Coraz bardziej widoczne są skutki zniszczenia słupków ulicznych, instalowanych w ostatnim okresie. To co zaskakuje, to fakt, że stalowe struktury tak szybko uległy degradacji do tego stopnia, że niektóre z nich wręcz się rozpadają. Zwraca uwagę odpadający lakier, a także niepokojąco rosnące plamy rdzy. Te zniszczenia niestety negatywnie wpływają na wygląd miasta – ulice przypominają miejsce ogłoszonej akcji zbierania złomu.
Jednak to nie tylko kwestia estetyki. Ostrymi krawędziami popękanej powierzchni łatwo uszkodzić odzież, a dla zwierząt stają się one prawdziwym zagrożeniem – nie zapominajmy, że nasze czworonożne pupile często lubią ocierać się o różnego rodzaju przedmioty. W odpowiedzi na tę sytuację, lokalne Stowarzyszenie 'Ulepszamy Kraków!’ postanowiło zwrócić się z pytaniem do Zarządu Dróg Miasta Kraków – jak zamierzają poradzić sobie z tym problemem?

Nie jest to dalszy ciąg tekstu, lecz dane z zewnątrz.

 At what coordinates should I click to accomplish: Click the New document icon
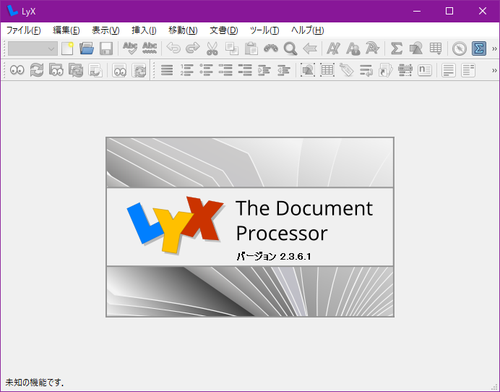(67, 49)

W niektórych miejscach obserwujemy prawdziwe epidemie rdzy na słupkach – całe ich szeregi prezentują zaskakująco słaby stan. Co zadziwiające, korozja dotyka także elementy znajdujące się w trudno dostępnych miejscach, jak na przykład wewnętrzna strona słupków na wąskich chodnikach. Trudno tu przypuszczać, że doszło do uszkodzenia przez pojazd. Wygląda na to, że słupki po prostu nie wytrzymały próby czasu.